(DailyAnswer.org) – Leaving a corporate job to pursue your own business gives you flexibility and the opportunity to develop your career in the ways that matter most to you. However, with all that freedom comes the responsibility to put together your own benefits package. You should start with benefits plan staples like health insurance, retirement planning, and paid time off, but you may need to look into other types of coverage like life and disability insurance as well.
Health Insurance
The three major options freelancers have for health insurance are COBRA, getting coverage as a dependent on someone else’s plan, and signing up on the health insurance marketplace. If you’re leaving a job with a healthcare plan, you may be able to get COBRA coverage for up to 18 months. This can a good option if you want to keep your existing plan as long as possible, but it’s often far more expensive than shopping for coverage on the marketplace.

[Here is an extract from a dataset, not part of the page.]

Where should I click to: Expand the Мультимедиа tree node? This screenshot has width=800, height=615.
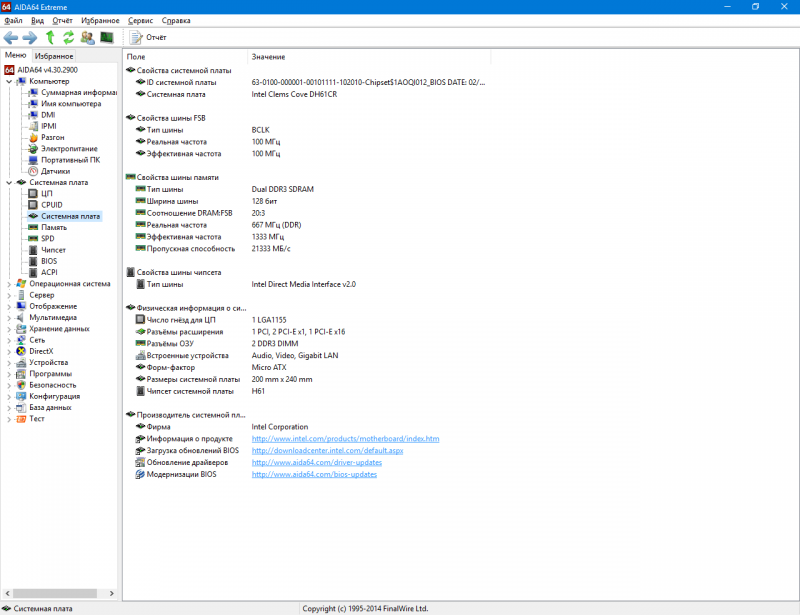point(9,317)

If you have a spouse, or a parent if you’re under 26, with a plan that can cover you as a dependent, this can be a great option. Group plans can be less expensive than individual marketplace plans, but this can vary based on factors like your income and the size of the employer. It’s a good idea to compare specific policy quotes to find the best option for you.
Losing your employer-based coverage is a qualifying event that allows you to sign up for a marketplace plan at any time of the year. Depending on your state, you’ll either shop and sign up for a plan on healthcare.gov or your state’s marketplace. These plans can be more expensive than an employer’s group plan, but you can deduct your premiums when you file your taxes and you may qualify for income-based tax credits that lower your premiums. You’ll usually need to enroll in a separate dental plan, so make sure to factor that into your budget.
Retirement Savings
While you won’t have an employer match, you do have several ways to continue saving for retirement. A traditional IRA lets you deduct your contributions on your tax return, but you’ll need to pay taxes on the money you withdraw in retirement. A Roth IRA is the opposite – you can’t deduct your contributions, but your withdrawals will be tax-free later on.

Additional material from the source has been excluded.